Get Your Data into Cribl Search
You can use the Get Data In workflow to quickly connect your data Sources to Cribl Search without owning or configuring Cribl Stream. Then, use Datatyping to filter and shape data, and organize your data into Datasets. This workflow is intended to be used end-to-end as a fast, but not highly configurable, way to ingest and search data.
For a more granular, configurable, but more complex setup that requires Cribl Stream, see Connect to External Data.
Prerequisites
You must have at least one lakehouse engine configured to add data Sources.

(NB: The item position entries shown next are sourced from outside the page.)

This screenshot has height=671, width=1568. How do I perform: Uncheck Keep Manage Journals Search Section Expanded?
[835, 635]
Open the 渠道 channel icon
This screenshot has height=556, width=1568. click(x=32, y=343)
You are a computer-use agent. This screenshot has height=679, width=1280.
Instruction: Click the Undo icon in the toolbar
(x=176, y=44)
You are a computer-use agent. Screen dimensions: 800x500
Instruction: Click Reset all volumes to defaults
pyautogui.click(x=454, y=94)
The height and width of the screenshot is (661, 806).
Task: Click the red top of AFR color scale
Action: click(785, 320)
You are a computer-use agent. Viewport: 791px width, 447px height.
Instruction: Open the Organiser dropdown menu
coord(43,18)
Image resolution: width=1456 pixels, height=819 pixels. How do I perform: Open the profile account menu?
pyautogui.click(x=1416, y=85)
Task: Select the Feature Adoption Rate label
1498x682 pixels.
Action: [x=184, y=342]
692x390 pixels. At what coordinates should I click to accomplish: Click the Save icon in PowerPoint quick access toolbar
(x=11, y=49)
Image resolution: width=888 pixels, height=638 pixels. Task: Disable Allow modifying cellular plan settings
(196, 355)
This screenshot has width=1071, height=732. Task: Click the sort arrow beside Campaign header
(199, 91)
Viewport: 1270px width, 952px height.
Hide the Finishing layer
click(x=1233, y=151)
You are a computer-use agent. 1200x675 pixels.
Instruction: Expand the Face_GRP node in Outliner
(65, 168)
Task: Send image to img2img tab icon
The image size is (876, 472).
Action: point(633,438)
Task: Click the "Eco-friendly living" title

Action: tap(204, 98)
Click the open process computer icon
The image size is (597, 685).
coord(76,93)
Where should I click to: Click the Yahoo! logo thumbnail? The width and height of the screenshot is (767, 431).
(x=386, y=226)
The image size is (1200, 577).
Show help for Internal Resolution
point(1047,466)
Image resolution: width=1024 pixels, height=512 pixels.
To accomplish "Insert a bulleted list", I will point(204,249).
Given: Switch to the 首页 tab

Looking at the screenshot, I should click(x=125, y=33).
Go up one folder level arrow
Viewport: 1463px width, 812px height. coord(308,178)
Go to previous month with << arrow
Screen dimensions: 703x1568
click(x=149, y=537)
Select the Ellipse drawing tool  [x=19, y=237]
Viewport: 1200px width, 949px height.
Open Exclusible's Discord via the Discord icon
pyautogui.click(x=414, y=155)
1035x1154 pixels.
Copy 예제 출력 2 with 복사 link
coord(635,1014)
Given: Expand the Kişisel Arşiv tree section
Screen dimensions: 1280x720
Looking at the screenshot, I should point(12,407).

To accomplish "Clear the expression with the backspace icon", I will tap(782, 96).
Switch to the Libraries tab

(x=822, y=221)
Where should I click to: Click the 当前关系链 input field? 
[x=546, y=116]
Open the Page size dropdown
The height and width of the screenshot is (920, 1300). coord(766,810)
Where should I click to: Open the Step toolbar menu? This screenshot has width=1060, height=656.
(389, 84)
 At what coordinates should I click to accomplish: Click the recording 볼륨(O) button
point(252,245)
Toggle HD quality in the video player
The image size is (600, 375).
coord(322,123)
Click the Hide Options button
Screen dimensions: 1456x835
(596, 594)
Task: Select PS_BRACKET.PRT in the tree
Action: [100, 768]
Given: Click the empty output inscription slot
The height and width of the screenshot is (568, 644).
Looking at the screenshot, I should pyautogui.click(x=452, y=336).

See lakehouse engines in Cribl Search.
Workflow Overview
This is a three-step workflow to configure data sources and start searching:
- Connect your data sources.
- Use Datatypes to filter and shape data.
- Use Datasets to organize your data.
Get Your Data In
To configure the flow, first connect your data Sources. This is the data you’ll target with your searches.
- In Cribl Search, select Data.
- On the Get Data In tab, select Add Source and choose a Source type.
For step-by-step instructions for each Source, see Sources.
Confirm that Data is Flowing
Once you have a Source configured, you can confirm that data is flowing:
- Select Live Data to open the Live Data window.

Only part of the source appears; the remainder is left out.